Dataset entries

++++++

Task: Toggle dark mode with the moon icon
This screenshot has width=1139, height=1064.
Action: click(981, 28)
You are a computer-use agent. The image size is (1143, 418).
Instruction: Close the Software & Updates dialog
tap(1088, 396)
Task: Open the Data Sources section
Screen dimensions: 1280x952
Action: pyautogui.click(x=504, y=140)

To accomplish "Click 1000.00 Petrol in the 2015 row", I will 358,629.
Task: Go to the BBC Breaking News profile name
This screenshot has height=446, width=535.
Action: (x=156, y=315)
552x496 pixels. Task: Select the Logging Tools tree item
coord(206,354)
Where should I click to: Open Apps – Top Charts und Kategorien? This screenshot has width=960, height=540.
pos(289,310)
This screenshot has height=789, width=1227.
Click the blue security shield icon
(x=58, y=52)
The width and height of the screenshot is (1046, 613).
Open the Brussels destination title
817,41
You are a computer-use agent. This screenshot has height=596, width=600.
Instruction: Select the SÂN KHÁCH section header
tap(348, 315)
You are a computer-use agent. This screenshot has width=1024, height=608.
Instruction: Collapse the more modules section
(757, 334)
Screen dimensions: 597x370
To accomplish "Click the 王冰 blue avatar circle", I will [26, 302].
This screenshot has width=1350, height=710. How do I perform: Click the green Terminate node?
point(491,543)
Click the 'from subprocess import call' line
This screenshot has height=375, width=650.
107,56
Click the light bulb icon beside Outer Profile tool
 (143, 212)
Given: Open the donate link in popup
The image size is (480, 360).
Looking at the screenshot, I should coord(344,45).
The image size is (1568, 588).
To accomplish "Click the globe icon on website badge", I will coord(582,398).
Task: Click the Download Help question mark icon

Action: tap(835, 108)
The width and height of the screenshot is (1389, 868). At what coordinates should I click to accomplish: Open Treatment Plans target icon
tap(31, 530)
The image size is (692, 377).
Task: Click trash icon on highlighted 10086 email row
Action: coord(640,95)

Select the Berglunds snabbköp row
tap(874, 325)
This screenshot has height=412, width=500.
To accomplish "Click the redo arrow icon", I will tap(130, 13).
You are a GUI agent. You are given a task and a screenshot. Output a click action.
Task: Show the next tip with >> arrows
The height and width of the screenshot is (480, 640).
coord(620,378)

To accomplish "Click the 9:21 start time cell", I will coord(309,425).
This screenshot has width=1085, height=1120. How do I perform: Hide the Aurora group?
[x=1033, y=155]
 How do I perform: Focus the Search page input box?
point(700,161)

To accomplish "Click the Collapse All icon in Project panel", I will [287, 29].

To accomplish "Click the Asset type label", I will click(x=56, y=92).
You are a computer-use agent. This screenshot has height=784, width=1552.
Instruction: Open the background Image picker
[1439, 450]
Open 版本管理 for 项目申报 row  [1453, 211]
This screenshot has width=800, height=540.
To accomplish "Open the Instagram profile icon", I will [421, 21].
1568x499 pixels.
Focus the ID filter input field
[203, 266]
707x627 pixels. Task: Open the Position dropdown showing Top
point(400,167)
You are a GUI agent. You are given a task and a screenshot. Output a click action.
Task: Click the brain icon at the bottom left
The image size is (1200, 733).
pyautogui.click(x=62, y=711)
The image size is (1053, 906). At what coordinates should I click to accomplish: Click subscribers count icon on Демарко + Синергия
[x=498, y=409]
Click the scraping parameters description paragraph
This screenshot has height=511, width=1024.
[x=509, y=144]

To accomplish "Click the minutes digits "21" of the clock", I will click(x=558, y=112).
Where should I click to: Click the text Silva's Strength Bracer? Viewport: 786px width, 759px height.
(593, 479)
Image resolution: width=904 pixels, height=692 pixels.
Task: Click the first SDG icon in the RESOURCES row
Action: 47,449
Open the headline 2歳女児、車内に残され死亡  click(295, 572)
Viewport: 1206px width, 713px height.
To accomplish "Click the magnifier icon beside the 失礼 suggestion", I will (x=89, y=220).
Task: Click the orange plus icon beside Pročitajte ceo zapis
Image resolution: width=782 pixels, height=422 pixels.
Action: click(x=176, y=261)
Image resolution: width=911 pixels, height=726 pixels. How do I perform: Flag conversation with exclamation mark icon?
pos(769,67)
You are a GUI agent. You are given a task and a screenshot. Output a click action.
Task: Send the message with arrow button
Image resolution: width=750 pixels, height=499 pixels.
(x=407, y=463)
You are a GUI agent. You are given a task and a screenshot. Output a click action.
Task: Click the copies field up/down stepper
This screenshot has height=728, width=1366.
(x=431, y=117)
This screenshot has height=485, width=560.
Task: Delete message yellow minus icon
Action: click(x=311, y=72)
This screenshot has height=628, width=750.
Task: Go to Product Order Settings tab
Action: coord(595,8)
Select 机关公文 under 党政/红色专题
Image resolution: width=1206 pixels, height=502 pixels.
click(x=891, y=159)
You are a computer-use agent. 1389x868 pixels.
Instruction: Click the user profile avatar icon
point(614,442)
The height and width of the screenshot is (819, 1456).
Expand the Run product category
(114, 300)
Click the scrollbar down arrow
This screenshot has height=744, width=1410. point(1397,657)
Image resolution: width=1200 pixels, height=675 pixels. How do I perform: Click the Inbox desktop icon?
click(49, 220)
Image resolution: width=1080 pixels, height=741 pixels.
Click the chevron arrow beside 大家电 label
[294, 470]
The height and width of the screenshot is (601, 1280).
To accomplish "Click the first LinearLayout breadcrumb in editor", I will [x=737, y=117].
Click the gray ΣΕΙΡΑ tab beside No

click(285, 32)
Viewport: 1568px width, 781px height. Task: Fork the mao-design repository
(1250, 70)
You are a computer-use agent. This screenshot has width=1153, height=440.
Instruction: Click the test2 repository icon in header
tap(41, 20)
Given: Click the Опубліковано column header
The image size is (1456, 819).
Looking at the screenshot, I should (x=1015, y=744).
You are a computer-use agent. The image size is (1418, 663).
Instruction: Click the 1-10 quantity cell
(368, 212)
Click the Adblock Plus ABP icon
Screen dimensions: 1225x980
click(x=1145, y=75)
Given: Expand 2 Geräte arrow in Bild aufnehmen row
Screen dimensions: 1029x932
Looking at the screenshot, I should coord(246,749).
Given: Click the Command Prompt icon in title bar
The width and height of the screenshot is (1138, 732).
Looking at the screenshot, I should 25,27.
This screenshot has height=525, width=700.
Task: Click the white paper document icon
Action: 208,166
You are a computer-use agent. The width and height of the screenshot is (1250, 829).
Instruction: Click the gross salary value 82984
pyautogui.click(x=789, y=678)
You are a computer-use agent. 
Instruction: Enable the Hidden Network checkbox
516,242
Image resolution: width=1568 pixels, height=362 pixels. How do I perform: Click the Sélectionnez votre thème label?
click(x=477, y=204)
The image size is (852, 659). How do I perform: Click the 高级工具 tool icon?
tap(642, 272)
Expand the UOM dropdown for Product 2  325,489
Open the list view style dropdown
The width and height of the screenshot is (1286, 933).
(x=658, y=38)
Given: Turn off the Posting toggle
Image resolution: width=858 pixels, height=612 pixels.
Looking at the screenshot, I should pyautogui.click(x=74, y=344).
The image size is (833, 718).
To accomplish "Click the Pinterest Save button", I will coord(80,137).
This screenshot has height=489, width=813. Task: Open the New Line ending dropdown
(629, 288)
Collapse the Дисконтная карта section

++++++

[What to do]
Your answer should hold every line of the entries that contains the string "button".

[Solution]
Task: Send the message with arrow button
To accomplish "Click the Pinterest Save button", I will coord(80,137).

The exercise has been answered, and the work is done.